Neighbourhood sampling order during texture filtering

During my tinkering with pixel-art scaling I found a source of noise which comes up when trying to use the derivative operations in shaders. It’s somewhat my own fault for doing thresholding excessively, but still…

When applying a window function to a shader (here I’ll use linear interpolation for simplicity) it might be reasonable to do something like this:

ivec2 uv_i = ivec2(floor(uv));
vec2 weight = uv - vec2(uv_i);

vec4 a = texelFetch(s, uv_i + ivec2(0,0)), b = texelFetch(s, uv_i + ivec2(1,0)),
     c = texelFetch(s, uv_i + ivec2(0,1)), d = texelFetch(s, uv_i + ivec2(1,1));
return mix(mix(a, b, weight.x), mix(c, d, weight.x), weight.y);

What I found is that for some uses of those variables it can be problematic if they’re not smooth functions along the axes of interpolation. Something that especially stands out when the source data is low-resolution pixel art.

Imagine you’re sampling along a line spanning from pixels M to R in the example below. Ignore the Y dimension for now. You’ll see a, b, and weight take step changes every time an integer boundary is crossed:

That’s usually OK, unless you do anything that involves derivatives or, I guess, maybe if you accidentally leave mipmaps switched on.

Here’s an workaround I came up with:

ivec2 uv_i = ivec4((ivec2(floor(uv)) + 1) & -2, ivec2(floor(uv)) | 1);
vec2 weight = abs(uv - vec2(uv_i.xy));

vec4 a = texelFetch(s, uv_i.xy), b = texelFetch(s, uv_i.zy),
     c = texelFetch(s, uv_i.xw), d = texelFetch(s, uv_i.zw);
return mix(mix(a, b, weight.x), mix(c, d, weight.x), weight.y);

This rearranges the offset coordinates so that a always gets a pixel from an even column and even row index, d always gets a pixel from an odd row and odd column, etc..

Consequently, variables change like so:

While a and b do still take step changes, they do so when their corresponding weights are zero. Depending on the situation this may take care of the problem already, or it may be necessary to rearrange a bit more of the arithmetic to ensure the multiplication by the zero-weighting happens earlier to force the switch to appear smooth.

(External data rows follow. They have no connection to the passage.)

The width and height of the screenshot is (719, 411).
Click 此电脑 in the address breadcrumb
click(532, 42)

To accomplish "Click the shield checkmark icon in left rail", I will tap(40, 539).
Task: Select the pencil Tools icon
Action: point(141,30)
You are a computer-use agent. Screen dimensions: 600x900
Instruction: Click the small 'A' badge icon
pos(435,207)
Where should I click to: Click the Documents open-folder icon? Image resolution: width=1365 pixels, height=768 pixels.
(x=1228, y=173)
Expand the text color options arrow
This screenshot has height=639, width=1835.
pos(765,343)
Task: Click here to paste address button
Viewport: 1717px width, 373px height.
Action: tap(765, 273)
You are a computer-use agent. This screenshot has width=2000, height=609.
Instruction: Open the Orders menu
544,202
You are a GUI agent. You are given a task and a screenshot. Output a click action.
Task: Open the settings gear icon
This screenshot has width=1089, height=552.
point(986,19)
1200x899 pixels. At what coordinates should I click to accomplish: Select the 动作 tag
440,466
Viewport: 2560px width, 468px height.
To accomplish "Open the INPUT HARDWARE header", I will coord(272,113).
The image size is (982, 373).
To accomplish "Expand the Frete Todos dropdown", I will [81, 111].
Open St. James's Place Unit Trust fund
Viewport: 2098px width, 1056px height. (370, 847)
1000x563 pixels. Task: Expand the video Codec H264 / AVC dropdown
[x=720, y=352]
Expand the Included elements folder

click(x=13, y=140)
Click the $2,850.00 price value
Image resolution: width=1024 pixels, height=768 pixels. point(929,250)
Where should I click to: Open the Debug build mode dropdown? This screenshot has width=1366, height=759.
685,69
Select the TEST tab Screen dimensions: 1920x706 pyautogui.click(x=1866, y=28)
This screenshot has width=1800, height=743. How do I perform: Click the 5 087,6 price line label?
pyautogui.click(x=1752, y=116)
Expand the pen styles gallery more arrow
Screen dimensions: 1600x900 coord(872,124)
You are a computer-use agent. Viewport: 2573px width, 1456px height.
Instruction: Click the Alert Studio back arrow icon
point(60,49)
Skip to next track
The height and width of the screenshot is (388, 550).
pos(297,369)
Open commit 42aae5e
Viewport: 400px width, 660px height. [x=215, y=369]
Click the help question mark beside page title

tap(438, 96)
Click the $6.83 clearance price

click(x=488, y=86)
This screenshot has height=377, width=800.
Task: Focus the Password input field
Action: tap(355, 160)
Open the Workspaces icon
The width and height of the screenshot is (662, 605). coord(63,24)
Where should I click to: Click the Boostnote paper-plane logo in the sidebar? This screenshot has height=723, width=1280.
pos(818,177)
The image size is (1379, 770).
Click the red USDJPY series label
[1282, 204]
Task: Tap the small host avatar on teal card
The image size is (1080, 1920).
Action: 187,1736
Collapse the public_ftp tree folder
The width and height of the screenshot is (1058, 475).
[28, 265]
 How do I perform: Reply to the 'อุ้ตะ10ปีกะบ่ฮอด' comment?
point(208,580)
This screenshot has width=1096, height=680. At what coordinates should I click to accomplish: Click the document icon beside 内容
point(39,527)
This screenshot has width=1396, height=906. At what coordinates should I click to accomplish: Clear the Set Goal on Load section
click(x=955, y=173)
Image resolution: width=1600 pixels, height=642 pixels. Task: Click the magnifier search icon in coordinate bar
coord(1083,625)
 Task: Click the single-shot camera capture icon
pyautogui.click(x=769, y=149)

This can be extended to a mod-n system for kernels of size n. Capturing pixels into something more like a ring buffer, where only the edge cases (still the zero-weighted cases) get updated during a transition.

The ring-buffer analogy is misleading, of course, because the adjacent pixels are computed concurrently and they all fill up their own private copies of the buffer at the same time without sharing context, so there isn’t the bandwidth saving of a classical ring buffer. But the real point is that they all have mostly the same values at the same offests and so this mitigates a class of glitches in the derivatives.

TODO: give the example code for larger kernels, and a simplified example shader exhibiting the problem.